My Quest to Stop Smoking Once And For All
Why I Still Smoke
Am I deemed to be a smoker forever? I tell myself, no, but I have not seriously got stubborn enough to kick the habit. I have smoked for well over thirty years. I have always told myself I enjoy smoking. It relaxes me and it makes me less nervous. It helps me not to eat like a hog and pack on extra pounds already on my overweight body. It is a habit I have grown use to. It is a habit that rules my very existence. My will power is weak and my mind keeps me grabbing that cigarette even when I’m not craving one. I can go hours and hours without smoking, but most of these hours are because I have no choice. I can’t smoke while I work like I could decades ago. I can’t smoke in public buildings like I could several years ago. The cracking down so to speak on smokers has been something we really needed right along because frankly many of us pack a day smokers would be puffing far more than that if we were allowed to.
Reasons I Need to Stop Smoking
I know the over exaggerated campaign to get people to stop smoking has been endorsed by cancer research and other disease studies.

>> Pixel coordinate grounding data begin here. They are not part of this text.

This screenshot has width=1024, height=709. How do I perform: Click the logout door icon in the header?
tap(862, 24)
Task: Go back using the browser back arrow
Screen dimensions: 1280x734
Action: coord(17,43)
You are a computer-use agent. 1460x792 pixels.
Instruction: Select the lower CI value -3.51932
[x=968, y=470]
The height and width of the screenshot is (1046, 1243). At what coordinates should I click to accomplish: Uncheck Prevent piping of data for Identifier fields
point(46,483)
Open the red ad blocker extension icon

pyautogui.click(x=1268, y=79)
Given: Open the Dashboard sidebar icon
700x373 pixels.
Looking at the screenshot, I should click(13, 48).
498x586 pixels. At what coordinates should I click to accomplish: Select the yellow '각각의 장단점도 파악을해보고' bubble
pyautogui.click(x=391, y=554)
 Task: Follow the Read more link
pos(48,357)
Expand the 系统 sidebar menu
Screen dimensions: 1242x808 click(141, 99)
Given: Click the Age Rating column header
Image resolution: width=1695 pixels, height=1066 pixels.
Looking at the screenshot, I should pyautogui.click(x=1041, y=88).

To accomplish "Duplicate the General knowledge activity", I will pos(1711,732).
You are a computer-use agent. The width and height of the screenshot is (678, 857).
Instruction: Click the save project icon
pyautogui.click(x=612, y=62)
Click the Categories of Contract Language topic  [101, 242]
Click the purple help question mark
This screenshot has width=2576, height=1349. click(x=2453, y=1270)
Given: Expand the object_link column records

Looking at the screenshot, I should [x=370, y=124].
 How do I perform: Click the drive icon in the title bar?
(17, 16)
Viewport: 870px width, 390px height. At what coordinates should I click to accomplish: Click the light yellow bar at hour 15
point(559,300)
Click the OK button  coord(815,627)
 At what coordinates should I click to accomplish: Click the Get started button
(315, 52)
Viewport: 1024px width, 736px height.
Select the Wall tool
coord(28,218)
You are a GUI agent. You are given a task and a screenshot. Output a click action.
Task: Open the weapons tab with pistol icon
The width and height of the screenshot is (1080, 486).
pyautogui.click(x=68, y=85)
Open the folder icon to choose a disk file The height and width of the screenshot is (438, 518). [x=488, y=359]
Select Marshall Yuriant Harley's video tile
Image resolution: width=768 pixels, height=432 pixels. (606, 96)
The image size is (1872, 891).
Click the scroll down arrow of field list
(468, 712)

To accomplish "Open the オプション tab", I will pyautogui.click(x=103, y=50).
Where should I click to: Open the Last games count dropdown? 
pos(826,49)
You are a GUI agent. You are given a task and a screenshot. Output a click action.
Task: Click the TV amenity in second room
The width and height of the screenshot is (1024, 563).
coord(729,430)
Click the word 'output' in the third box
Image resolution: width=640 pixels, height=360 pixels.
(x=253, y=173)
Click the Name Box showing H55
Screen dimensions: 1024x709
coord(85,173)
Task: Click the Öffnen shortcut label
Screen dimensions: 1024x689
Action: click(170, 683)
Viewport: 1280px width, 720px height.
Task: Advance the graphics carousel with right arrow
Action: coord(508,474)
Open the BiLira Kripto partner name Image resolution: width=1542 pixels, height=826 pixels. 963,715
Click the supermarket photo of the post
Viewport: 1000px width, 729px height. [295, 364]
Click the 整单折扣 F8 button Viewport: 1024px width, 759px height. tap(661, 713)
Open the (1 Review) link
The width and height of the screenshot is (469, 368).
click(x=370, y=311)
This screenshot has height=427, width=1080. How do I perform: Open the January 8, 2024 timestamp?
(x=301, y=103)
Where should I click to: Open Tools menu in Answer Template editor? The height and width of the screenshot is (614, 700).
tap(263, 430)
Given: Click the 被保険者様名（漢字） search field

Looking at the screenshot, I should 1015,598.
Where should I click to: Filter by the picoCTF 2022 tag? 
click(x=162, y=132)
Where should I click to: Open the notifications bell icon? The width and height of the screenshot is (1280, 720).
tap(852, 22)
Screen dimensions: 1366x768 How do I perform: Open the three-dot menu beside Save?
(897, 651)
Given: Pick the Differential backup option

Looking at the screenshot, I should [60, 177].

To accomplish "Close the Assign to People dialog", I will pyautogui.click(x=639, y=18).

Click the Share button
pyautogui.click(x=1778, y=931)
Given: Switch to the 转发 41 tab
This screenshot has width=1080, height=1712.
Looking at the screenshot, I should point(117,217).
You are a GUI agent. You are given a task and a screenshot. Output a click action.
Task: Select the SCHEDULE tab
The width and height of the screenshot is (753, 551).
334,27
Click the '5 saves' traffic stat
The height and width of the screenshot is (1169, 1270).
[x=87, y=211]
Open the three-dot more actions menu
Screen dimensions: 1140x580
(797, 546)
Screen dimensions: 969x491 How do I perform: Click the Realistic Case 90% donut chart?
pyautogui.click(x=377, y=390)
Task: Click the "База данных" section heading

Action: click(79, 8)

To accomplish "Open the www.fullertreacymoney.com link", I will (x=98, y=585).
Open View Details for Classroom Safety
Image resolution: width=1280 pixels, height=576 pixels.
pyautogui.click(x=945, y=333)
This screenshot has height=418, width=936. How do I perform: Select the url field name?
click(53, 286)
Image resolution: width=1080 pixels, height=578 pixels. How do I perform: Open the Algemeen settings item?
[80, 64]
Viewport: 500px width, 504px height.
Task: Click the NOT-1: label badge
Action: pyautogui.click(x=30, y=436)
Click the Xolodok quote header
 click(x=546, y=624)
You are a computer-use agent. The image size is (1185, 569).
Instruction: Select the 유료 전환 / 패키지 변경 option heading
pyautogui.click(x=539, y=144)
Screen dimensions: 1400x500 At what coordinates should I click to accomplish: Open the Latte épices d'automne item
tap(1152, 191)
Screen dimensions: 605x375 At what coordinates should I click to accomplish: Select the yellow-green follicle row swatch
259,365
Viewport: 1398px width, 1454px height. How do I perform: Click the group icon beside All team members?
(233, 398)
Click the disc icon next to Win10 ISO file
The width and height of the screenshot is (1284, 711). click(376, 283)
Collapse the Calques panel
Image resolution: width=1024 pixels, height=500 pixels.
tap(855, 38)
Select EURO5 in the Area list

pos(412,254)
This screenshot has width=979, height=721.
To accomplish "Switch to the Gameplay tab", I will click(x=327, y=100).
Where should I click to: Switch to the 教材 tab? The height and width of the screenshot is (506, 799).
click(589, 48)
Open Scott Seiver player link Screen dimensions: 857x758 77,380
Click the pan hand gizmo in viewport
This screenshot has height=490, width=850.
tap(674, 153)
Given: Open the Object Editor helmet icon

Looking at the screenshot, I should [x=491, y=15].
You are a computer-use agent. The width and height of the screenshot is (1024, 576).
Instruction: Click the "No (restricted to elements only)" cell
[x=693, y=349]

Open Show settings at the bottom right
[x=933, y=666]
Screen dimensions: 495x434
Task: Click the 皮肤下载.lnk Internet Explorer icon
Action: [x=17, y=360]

Tobacco use has always been linked to certain types of cancers and heart disease. I have lost many loved ones to both. Some were long time smokers, but many of them never smoked. With this in mind I refused to believe I would develop either just because I smoke. Chances are I could be struck down with these diseases even if I was not a smoker and especially if I exchange the cigarette for food. I have seen too many people pack on extreme weight after they gave up smoking. This kind of defeats the reason to quit smoking when obesity can lead to heart attack. Fighting to bring my weight down and develop a way to conquer eating binges has ruled me nearly as much as my nicotine addiction. My quest to stop smoking is going to be a challenge I hope I am capable of. With any luck my stubborn streak will help me fight off the urge to smoke.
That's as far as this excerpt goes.